> _Goal_: Extract every line of the rows below that contains the word "should", matching case exactly.

> _The records_:
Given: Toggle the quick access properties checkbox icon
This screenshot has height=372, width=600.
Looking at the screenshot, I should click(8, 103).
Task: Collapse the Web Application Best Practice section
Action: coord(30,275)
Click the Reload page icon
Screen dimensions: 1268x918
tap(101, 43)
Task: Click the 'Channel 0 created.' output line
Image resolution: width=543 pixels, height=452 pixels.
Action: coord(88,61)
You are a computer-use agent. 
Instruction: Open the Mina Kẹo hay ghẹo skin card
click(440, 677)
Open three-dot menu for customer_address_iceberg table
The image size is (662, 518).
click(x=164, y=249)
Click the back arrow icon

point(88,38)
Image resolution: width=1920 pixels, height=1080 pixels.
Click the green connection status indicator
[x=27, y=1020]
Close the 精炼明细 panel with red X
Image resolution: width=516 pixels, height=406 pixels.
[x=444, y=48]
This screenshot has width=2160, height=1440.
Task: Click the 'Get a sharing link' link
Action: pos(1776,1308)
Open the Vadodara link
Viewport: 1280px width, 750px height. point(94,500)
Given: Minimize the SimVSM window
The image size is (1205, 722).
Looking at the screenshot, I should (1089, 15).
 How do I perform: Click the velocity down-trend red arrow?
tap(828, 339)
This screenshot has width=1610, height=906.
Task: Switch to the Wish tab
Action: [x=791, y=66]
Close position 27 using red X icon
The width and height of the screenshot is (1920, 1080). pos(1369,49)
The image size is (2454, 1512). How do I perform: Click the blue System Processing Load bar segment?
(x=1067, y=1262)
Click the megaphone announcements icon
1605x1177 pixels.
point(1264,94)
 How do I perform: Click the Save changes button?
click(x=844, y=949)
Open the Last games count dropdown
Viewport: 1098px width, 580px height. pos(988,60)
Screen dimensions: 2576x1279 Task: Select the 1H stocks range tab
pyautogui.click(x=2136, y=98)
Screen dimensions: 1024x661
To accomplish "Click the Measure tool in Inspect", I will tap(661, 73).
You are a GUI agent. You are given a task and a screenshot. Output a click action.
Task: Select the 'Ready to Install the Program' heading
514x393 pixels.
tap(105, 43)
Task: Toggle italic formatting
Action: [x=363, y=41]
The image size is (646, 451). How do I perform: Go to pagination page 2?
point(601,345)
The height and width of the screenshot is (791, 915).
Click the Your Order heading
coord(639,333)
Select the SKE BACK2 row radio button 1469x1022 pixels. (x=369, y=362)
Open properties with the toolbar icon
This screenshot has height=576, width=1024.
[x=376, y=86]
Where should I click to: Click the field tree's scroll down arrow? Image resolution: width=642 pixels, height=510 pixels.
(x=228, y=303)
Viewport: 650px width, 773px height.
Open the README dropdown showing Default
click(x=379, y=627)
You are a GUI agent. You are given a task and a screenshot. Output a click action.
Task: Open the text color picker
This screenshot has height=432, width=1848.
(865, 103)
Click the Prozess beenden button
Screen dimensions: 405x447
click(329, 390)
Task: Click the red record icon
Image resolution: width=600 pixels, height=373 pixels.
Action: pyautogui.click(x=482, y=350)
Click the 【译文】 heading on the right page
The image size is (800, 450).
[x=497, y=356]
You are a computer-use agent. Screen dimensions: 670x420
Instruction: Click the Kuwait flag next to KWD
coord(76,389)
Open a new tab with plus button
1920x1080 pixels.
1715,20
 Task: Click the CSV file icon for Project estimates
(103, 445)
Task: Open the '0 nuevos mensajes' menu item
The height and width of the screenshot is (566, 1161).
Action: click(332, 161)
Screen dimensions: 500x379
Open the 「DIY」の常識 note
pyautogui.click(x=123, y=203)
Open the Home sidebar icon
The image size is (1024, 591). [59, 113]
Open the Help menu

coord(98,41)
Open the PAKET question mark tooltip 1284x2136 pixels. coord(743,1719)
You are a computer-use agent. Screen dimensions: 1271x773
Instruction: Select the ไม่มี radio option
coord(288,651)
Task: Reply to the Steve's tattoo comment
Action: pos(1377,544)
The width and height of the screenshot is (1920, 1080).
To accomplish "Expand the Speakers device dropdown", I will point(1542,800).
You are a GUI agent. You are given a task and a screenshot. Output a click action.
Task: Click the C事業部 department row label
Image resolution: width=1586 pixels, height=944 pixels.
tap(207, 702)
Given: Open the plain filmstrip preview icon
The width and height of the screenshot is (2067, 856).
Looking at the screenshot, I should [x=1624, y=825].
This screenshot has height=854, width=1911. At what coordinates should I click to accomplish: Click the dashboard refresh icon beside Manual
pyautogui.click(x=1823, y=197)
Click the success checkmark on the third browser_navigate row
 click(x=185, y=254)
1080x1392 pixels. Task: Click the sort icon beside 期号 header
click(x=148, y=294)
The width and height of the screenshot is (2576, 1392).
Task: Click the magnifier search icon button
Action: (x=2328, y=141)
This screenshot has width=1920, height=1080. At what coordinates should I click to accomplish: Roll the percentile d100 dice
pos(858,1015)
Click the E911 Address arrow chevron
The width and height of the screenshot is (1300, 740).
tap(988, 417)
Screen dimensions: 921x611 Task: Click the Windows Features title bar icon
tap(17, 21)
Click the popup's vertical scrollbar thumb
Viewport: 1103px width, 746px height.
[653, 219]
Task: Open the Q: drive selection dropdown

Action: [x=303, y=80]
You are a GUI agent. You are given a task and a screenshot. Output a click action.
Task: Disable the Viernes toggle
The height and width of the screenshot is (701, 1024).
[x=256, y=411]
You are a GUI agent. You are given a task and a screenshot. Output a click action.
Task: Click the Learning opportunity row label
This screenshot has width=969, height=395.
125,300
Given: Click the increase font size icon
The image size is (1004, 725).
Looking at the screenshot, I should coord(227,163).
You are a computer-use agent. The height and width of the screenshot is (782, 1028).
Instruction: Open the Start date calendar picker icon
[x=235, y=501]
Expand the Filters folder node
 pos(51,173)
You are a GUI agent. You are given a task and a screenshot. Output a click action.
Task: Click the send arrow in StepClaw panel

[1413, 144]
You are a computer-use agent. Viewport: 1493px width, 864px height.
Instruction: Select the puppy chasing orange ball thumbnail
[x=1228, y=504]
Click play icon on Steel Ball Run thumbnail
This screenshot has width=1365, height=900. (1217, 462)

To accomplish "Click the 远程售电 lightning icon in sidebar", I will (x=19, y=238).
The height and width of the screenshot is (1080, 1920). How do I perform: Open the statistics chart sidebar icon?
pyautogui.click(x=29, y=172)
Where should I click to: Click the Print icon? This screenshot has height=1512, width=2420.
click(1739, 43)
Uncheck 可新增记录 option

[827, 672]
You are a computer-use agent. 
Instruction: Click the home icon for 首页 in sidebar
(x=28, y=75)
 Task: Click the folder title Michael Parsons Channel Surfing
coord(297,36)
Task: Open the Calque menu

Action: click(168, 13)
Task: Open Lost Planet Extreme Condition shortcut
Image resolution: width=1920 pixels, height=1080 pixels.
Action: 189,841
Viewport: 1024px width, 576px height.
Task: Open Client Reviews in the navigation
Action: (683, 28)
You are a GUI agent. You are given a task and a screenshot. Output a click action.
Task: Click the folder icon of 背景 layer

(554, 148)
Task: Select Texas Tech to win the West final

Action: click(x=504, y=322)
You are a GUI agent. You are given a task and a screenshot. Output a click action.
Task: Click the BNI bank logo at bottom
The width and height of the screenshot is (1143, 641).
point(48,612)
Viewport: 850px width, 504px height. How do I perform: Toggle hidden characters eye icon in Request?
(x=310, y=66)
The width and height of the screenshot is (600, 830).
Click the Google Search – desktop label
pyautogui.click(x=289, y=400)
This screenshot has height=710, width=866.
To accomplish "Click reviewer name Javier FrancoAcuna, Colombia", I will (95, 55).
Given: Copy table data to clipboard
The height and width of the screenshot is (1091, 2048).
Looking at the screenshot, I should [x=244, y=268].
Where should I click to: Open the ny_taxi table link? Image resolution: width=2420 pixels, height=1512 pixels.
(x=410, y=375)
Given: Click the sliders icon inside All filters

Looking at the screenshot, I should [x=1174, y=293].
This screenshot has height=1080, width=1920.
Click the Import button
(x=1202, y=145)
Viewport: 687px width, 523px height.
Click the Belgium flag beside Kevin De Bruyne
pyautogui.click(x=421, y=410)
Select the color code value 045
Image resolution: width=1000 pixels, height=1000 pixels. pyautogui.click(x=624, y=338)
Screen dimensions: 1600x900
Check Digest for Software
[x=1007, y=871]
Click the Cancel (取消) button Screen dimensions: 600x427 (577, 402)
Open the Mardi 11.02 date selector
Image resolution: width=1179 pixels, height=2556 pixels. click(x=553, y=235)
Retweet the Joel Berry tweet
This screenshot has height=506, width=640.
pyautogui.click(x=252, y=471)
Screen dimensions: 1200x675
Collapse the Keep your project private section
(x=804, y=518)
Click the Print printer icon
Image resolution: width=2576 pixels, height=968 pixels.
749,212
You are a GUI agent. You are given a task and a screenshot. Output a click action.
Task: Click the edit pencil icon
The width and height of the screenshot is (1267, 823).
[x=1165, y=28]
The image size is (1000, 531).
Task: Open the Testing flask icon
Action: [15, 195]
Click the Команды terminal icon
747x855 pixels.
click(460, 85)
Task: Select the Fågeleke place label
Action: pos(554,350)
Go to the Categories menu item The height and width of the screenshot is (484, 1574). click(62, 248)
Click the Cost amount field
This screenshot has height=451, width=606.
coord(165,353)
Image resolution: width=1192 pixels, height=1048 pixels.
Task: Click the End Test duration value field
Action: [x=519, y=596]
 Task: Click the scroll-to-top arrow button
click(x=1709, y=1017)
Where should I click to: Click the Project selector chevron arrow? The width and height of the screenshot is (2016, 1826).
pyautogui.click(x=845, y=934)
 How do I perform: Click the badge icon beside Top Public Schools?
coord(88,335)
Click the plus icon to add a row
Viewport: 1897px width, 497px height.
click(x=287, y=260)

> _Written solution_:
Looking at the screenshot, I should click(8, 103).
Looking at the screenshot, I should (1089, 15).
Where should I click to: Click the field tree's scroll down arrow? Image resolution: width=642 pixels, height=510 pixels.
Looking at the screenshot, I should [x=1624, y=825].
This screenshot has height=854, width=1911. At what coordinates should I click to accomplish: Click the dashboard refresh icon beside Manual
This screenshot has width=1920, height=1080. At what coordinates should I click to accomplish: Roll the percentile d100 dice
Looking at the screenshot, I should coord(227,163).
Where should I click to: Click the Print icon? This screenshot has height=1512, width=2420.
Looking at the screenshot, I should [x=244, y=268].
Where should I click to: Open the ny_taxi table link? Image resolution: width=2420 pixels, height=1512 pixels.
Looking at the screenshot, I should [x=1174, y=293].
Where should I click to: Click the Project selector chevron arrow? The width and height of the screenshot is (2016, 1826).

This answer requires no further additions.